Introduction
Consumption is a sustaining part of the human condition; like a living organism ingesting, digesting and excreting. Raw materials of social life are provided by the core activities of this organism: production, distribution and disposal (Dalgliesh, 2014). Consumption, known as an ideological act, conditions the social life through spaces as other mediators. The social and spatial networks of consumption let the development of contemporary cities, which commonly engage with favorable images and dreams of people. In that sense, the city of Tehran, as an eastern globe city, strikingly experiences the act of consumption and its consequential reflections onto the spatial organizations and social practices. Since the beginning of the 1920s, Tehran has been under the impacts of Modern capitalism and increasing consumption, which have been infused into everyday practices of its citizens. Many people are motivated to become consumers in fantasy as well as in reality; spatial productions and social practice have moved towards production of spaces that serve consumption as the dominant act of the contemporary society.

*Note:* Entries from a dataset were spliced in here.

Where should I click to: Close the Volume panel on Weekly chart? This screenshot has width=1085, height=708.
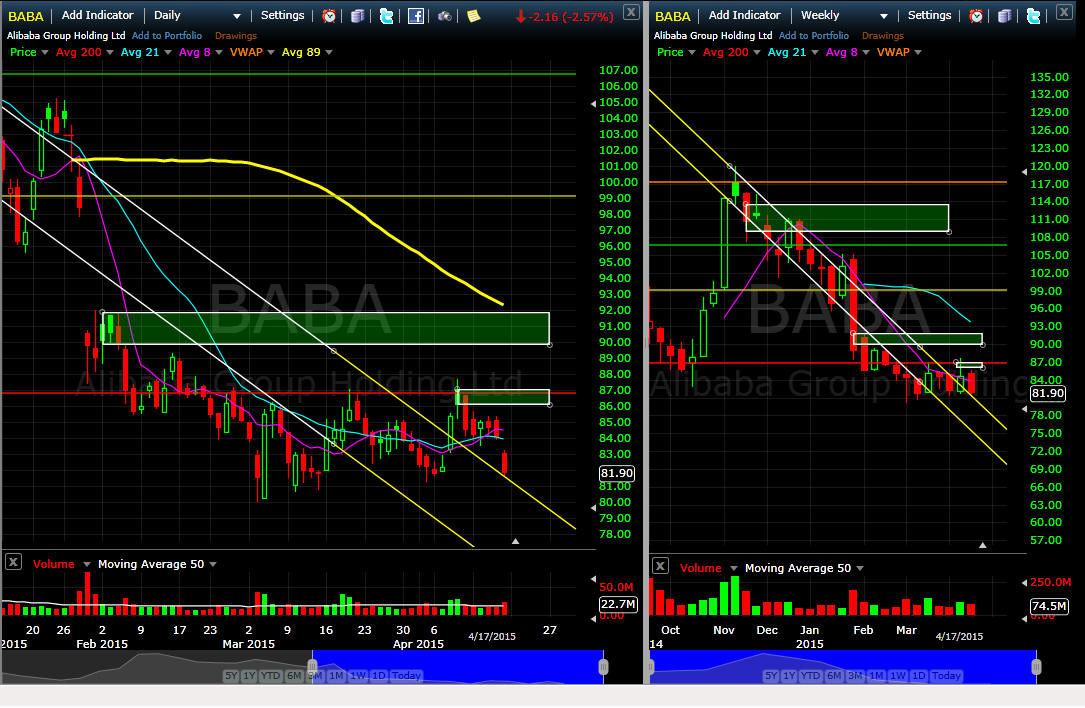coord(660,566)
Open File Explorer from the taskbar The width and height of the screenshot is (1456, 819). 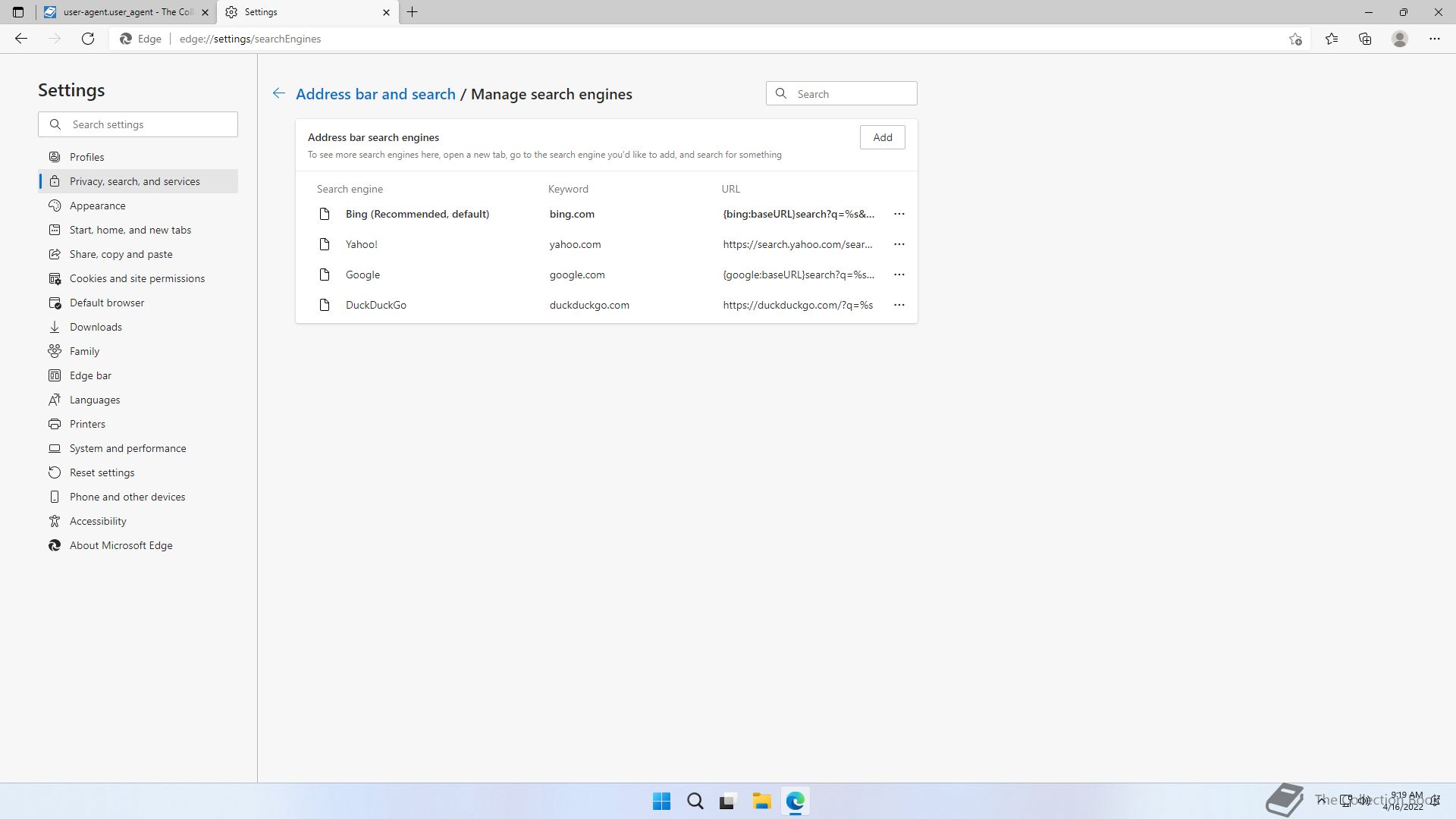(x=761, y=802)
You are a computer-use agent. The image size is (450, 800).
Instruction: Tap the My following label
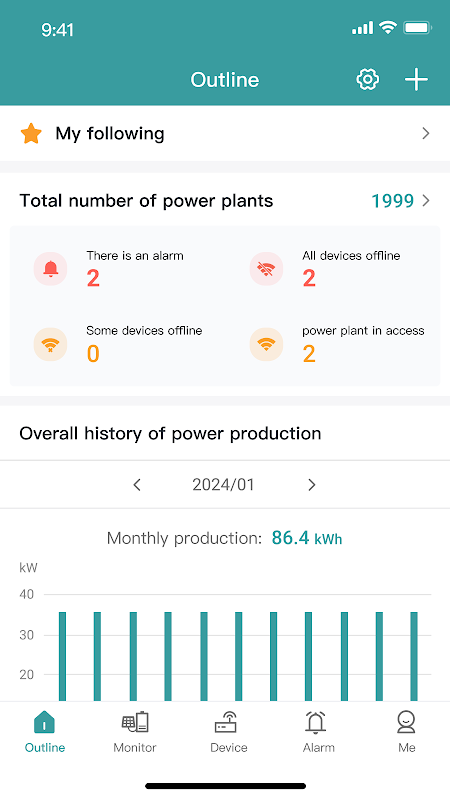click(x=110, y=134)
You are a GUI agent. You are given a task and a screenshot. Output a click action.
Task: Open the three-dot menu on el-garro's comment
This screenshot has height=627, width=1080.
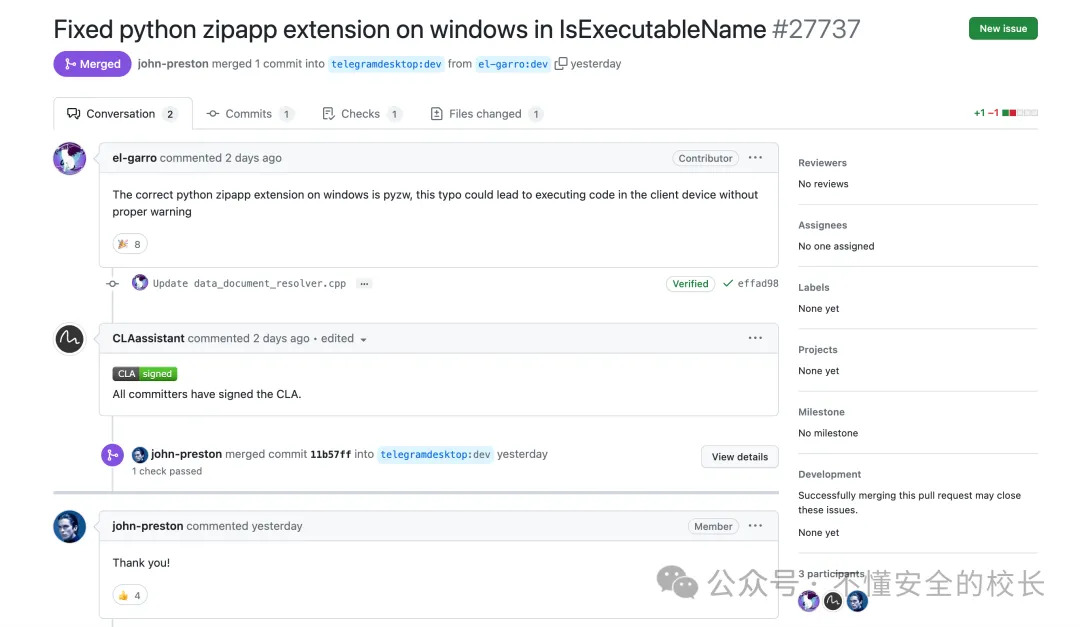(755, 158)
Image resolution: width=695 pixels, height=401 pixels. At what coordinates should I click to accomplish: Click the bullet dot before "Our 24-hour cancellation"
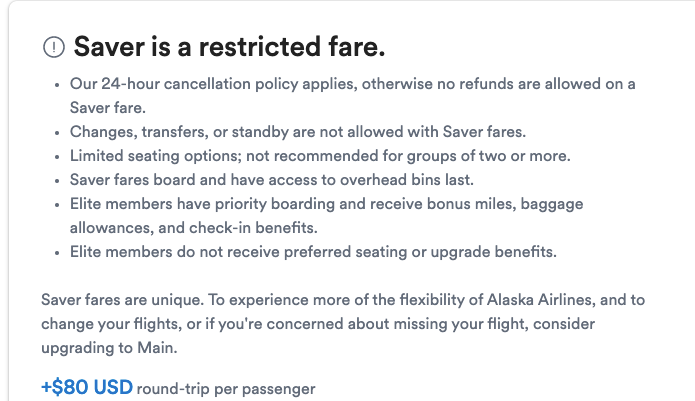pyautogui.click(x=57, y=85)
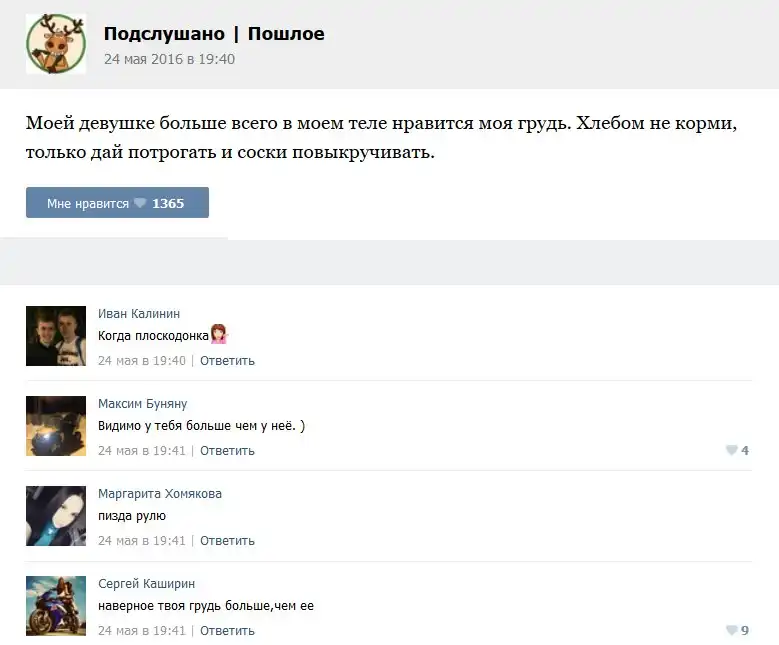Reply to Иван Калинин's comment
Viewport: 779px width, 645px height.
[x=227, y=361]
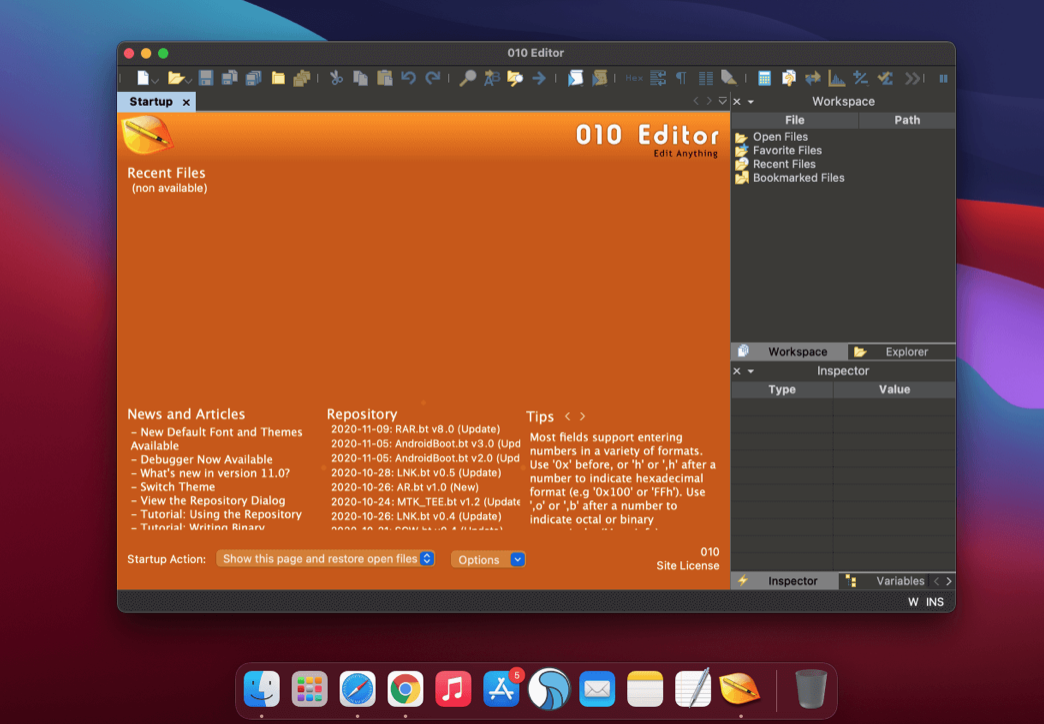The image size is (1044, 724).
Task: Toggle the column view toolbar icon
Action: (x=706, y=78)
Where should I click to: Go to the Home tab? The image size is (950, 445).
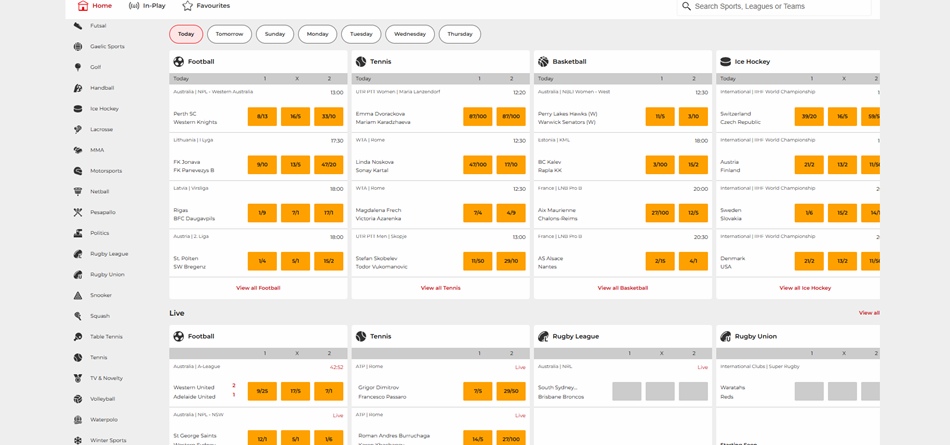(x=95, y=6)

Tehran, with its nearly 500 years of history, was originally formed according to the spatial organization of Grand Bazaar. Transformation of Tehran, to its contemporary form, has started by the time of modernization of the country in the first Pahlavi period. ‘First Pahlavi’ (1920s- 1940s) Tehran was a city with monuments and public buildings representing the nation state and demonstrating power. Thus dynamism of the nation was political in that time. Growing desire towards modern lifestyle in Tehran has led to transformations in the urban image and types of social activities; and these changes have been results of Iran entering a capitalist phase. Thus, dynamism of the society has changed by the domination of the act of consumption since the mid-twentieth century. The 21st century Tehran is dominated by buildings such as shopping malls, entertainment centers and public parks, which evidently show that the dynamism of the nation has changed to commercial. By the expansion of the city, Tehran has turned into a network of programmed leisure.
The process of modernization, development and population of the city has caused a dramatic transformation of Tehran during the recent 100 years. As Amirhamadi and Kianfar (1993) explained, as a third world city, Tehran’s dramatic transformation was characterized with two parallel tendencies:
A rapid complex socio-cultural and economic development;
An extensive and cumulative uneven distribution of profit among social classes and neighborhoods.
Thus, the rapid development and outgrowing contradictions in Tehran reflect the city’s transformation process in which a pre-capitalist setting during a period between 18th and early 20th centuries became a transitional capitalist city between 1920s and 1950s; and changed into a capitalist city during the 1950s (Figures 1&2).